:: Ziel ::
Schreib den Forumstext über das Steuern von BufferedReader und PrintWriter weiter, beginnend mit dem Beitrag von SlaterB, mit dem er endet.

:: Text ::
━━━━━━━━━━

PS: Mir ist bewusst, dass die Nachrichten momentan nur an die Konsole geschickt werden und nicht an den Server, dient allerdings nur zu Testzwecken.

Edit: In der Client-Klasse hatte sich durch schlampiges Kopieren ein Fehler im Konstruktor eingeschlichen, ist jetzt behoben, sorry dafür.


----------



## SlaterB (31. Jan 2011)

Problem noch aktuell?


----------



## Crunch (31. Jan 2011)

Hi,
im Prinzip funktioniert es ja so (auch wenn ich das sleep() in der Klasse MessageListener auskommentiere, wie ich vorhin bemerkt habe). Mich hätte nur einfach mal interessiert ob es da noch eine bessere Lösung gibt, BufferedReader und PrintWriter zu steuern, oder ob das so schon okay ist?

Gruß


----------



## SlaterB (31. Jan 2011)

━━━━━━━━━━

:: Daten ::

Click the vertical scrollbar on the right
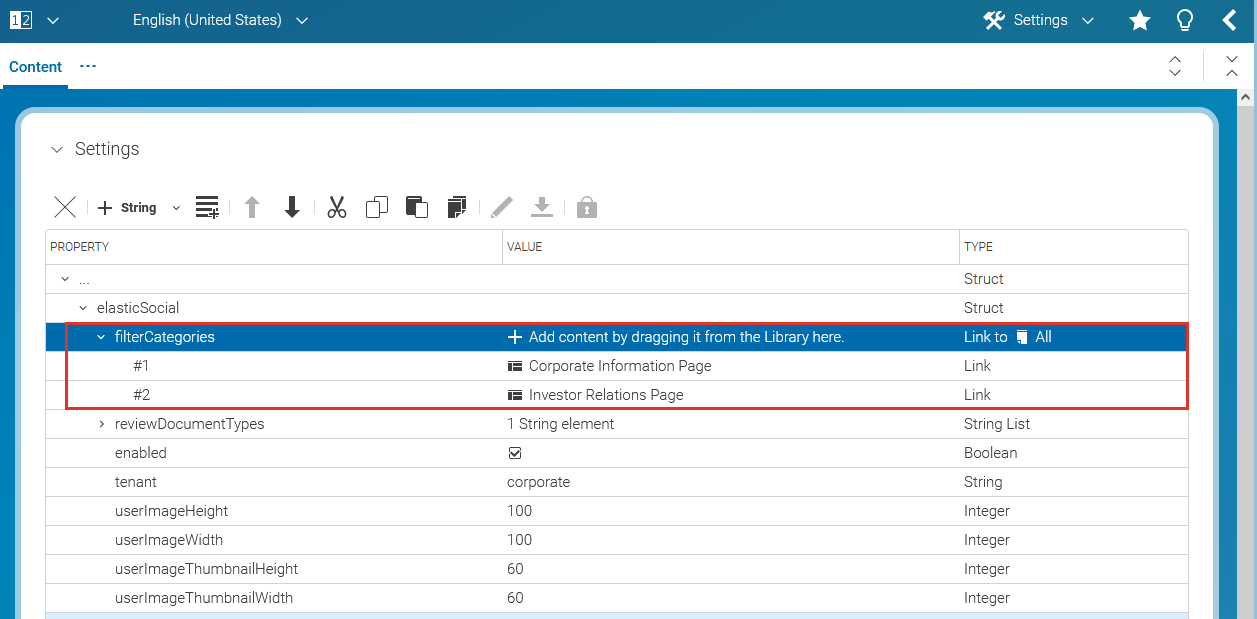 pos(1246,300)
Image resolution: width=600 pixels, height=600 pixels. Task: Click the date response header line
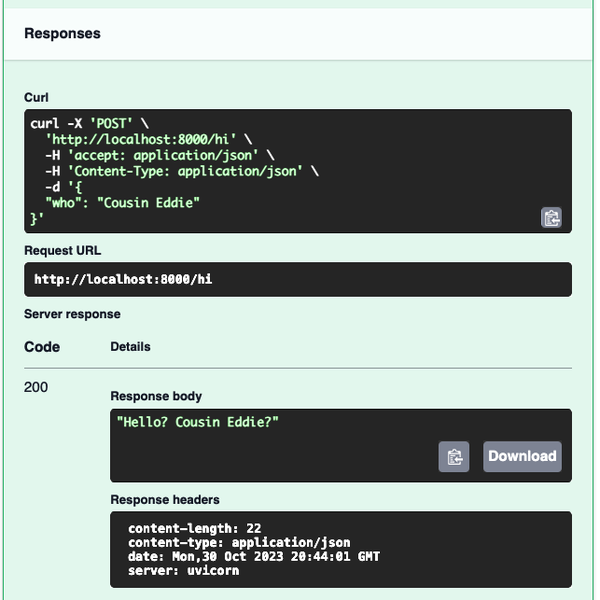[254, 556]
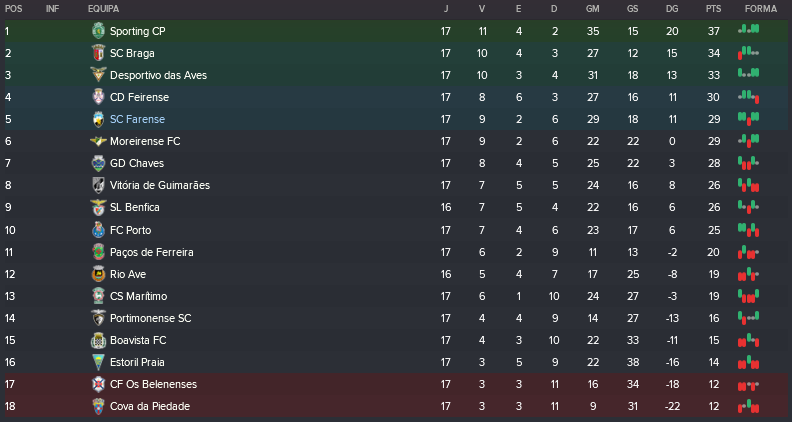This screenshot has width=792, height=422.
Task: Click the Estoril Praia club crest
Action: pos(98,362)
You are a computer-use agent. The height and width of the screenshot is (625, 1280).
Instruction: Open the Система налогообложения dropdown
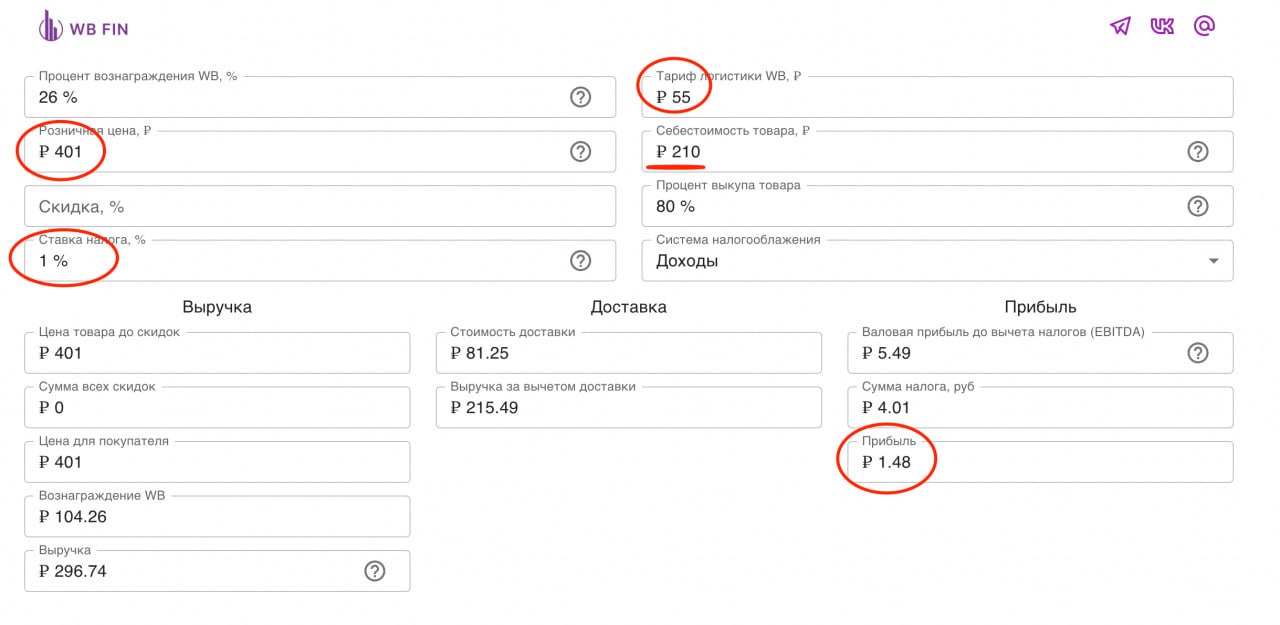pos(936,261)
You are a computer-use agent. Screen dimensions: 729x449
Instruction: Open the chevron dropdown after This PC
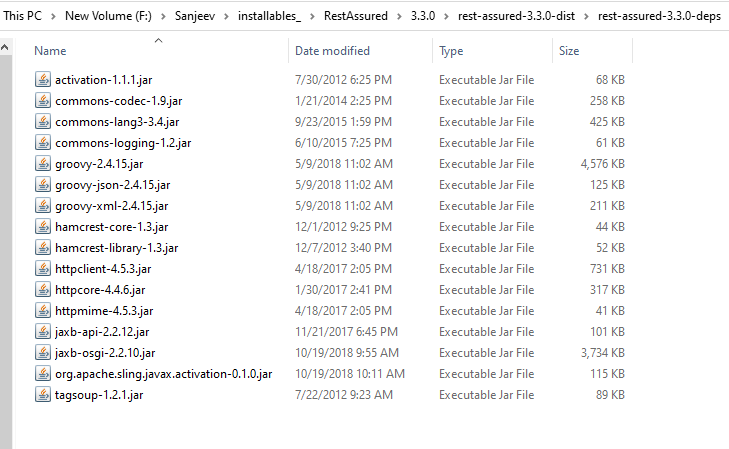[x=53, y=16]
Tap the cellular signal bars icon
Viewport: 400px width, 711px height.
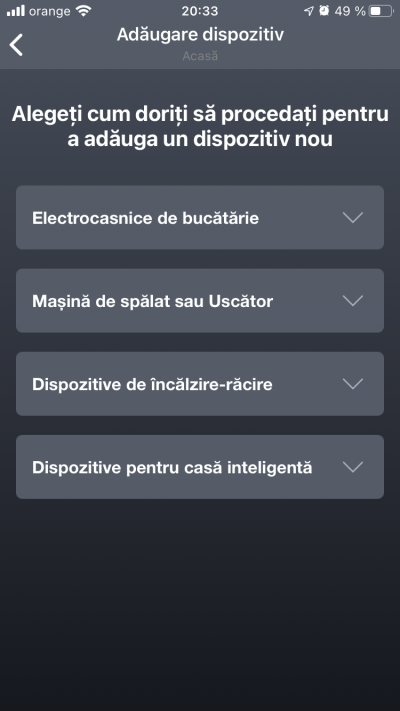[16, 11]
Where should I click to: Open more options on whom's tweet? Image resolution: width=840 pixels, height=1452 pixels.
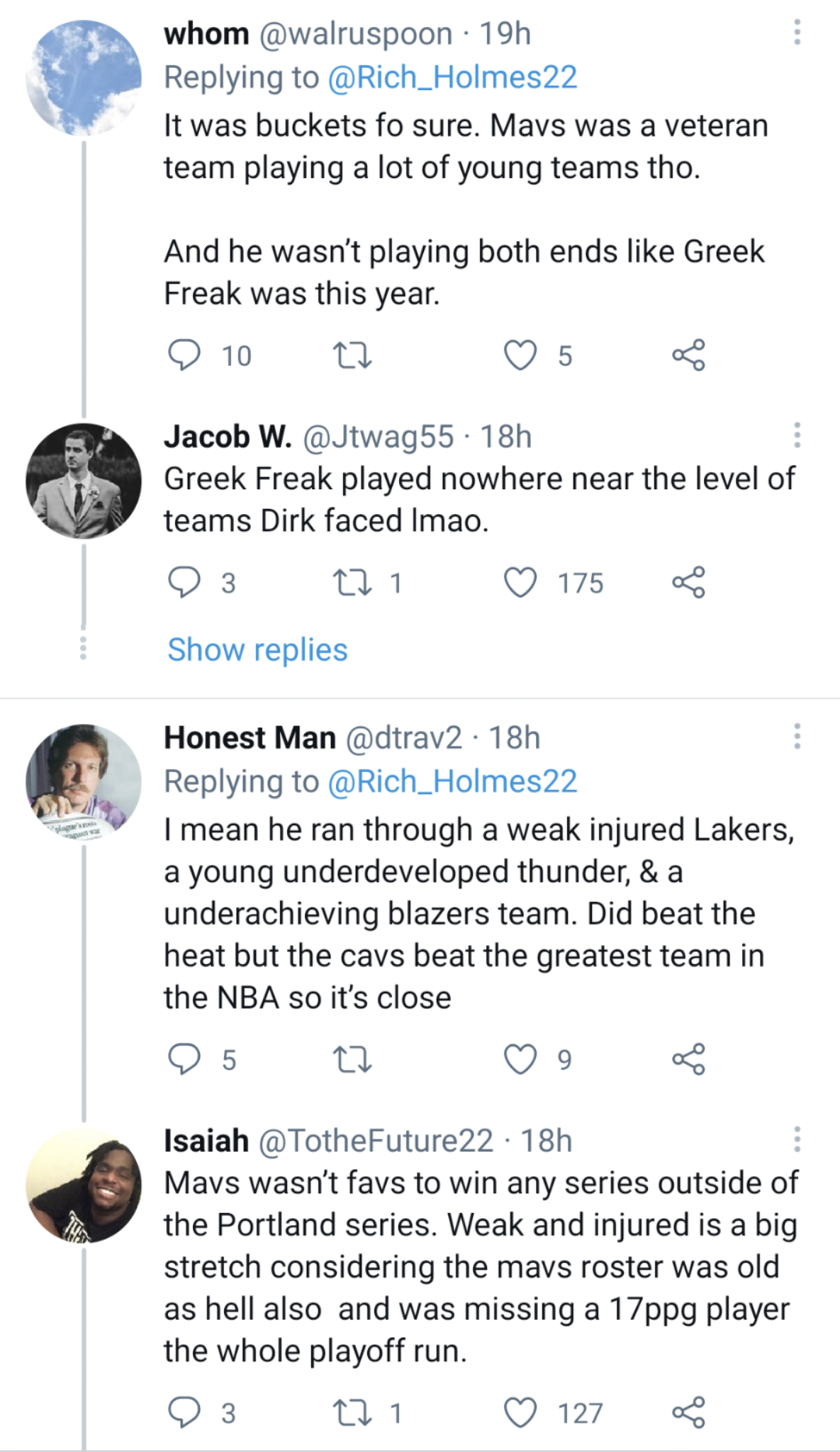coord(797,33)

━━━━━━━━━━

:: Ergebnis ::
hatte bisher noch gar nicht gelesen worum es geht,

so, also das Lesen auf System.in oder den Netzwerkreader kannst du wirklich nicht direkt unterbrechen, letzteren höchstens mit Timeout verstehen, aber auch dann dauert es einige Sekunden,
allerdings musst du da auch nichts unterbrechen, sollen die doch zunächst mal lesen, 

wenn die dann etwas gelesen haben und irgendeine Aktion starten wollen (von Eingabe gelesenen String versenden <-> vom Netzwerk gelesenen String ausgeben),
dann kannst du die Threads beeinflussen, sie Synchronisierung usw. abarbeiten lassen,
bisher ist dazu anscheinend quasi nichts vorhanden, auch nichts mit Interrupt,

da sich die Threads nicht in die Quere kommen ist das auch gar nicht so sehr nötig, richtig,
spannender wärs wenn es z.B. ein gemeinsames Log/ eine GUI gäbe, in der jede Aktion von Beginn bis Ende ohne Unterbrechung von anderen aufgeführt werden soll


----------



## Crunch (31. Jan 2011)

Alles klar, danke für die Antwort.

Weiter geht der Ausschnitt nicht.